I went through some of the past reviews, looking for ideas of books to read and added them all to my library queue. I picked up the first batch of these two days ago, with the idea that I could mix these with the Steve Harvey and other assorted riff-raff that I picked up in my pile of won books. This effort to keep my mind nimble has paid off, though Straight Talk, No Chaser must have tapped me more than I thought, because I devoured One Day in less than a single day and then went on to complete American on Purpose by the very next morning.
First off, I apologize on any mistakes in this review. I’ve got a bit of a bug and probably shouldn’t sit down and start writing something after taking a hit of codeine-infused cough medicine, but there you go. I’m nothing if not dedicated. Also, kudos to Krista for her excellent review of One Day – it led me to picking up the book for myself. Thanks to TheOutlawJosie for her review of American on Purpose – I had been meaning to pick up the book as I love Ferguson on The Late Late Show but had never gotten around to doing it until now with your reminder. I will try to not give too many spoilers away in this review, but seriously, if you’re reading a review, you’re going to be spoiled on something, even if it’s just the names of the characters in the book. So you are forewarned.
I appreciated the character-driven aspect of the novel. The gimmick of revisiting the same two characters – Dexter and Emma – on the same day each year, over a span of twenty years, allows for character development that would be otherwise unlikely in a modest… well, um, I just looked up the pages and I suppose 400+ isn’t so modest, but it certainly didn’t seem like it was that long when I read it. I don’t know if I should herald that as a good sign of how engrossing the book is or wonder if I was blacking out on my cough medication. I’ll give the benefit of the doubt to the book. Anyway, the depth of the characters and change they experience as they move from young adulthood to middle-age is fantastic.
Emma changes from the college non-activist (you know the sort – passionate about a cause, but other than calling a few people a fascist doesn’t really make their voice heard on anything) to eventually realizing her life ambitions, and feels very real and authentic. She may make bad choices at times, but those choices only add depth to her character. Dexter is another story. The changes that he experiences over the course of the twenty years are real enough, but it is hard to sympathize with a drunk asshole or a recovering drunk that is still an asshole. But the frustration I had as a reader was more a symptom of wanting to knock some sense into him than feeling disconnected from the novel.
One Day is a fantastic long-term look at the friendship of two people and their lives over a twenty year span. Although it is a story of the friendship of a boy and girl who find each other attractive, it is in no way formulaic or obvious. I was sucked into the novel and I enjoyed not knowing where it would go next. I’d definitely recommend it to others.

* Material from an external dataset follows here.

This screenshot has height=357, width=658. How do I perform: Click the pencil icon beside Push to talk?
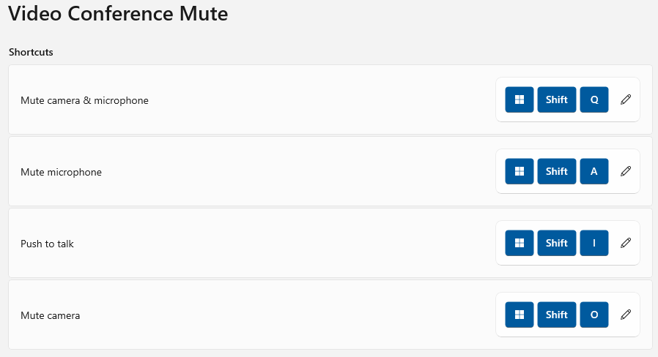(x=625, y=243)
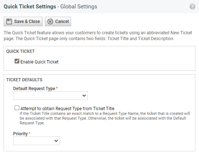Viewport: 199px width, 159px height.
Task: Open the Priority dropdown
Action: [x=36, y=141]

I think American on Purpose was an excellent follow-up to One Day. Craig Ferguson was essentially a working-class Dexter for the better part of his life. And what makes his stories of his alcoholic years bearable, and even charming at times, is that he is coming from a place of reflection and redemption. While One Day highlighted the voice of an alcoholic under the curse of his disease, American on Purpose gives the story of atonement and rebirth from the sheer destruction that addiction can wreck upon a life. This, ultimately, is what makes the book work, because as a reader you know there is a light at the end of the tunnel. It is just a matter of finding out when the change occurs in Ferguson’s life.
More than that, the book shows that with drive and ambition, you can pull yourself up by the bootstraps and follow the dreams that you may not know you even had, and by doing so, make a spectacular success of yourself. This plays into the American Dream™ and Ferguson’s take on all things Americana is particularly inspiring. The book is called, after all, American on Purpose, and though he details the trials of his addiction to alcohol, the underlying theme is Ferguson’s multiculturalism and the meaning he finds in being Scottish while pursuing American citizenship. If you’re an American reading this book and don’t feel more patriotic by its end, then you’re a dirty commie.
I highly recommend American on Purpose – I regret only being able to give two paragraphs of my attention to it in this review, but the codeine has finally kicked in and I’ve been typoing words left and right (somehow purpose always becomes purse) so I think it’s time to give the reviews a rest and get a bit of it myself.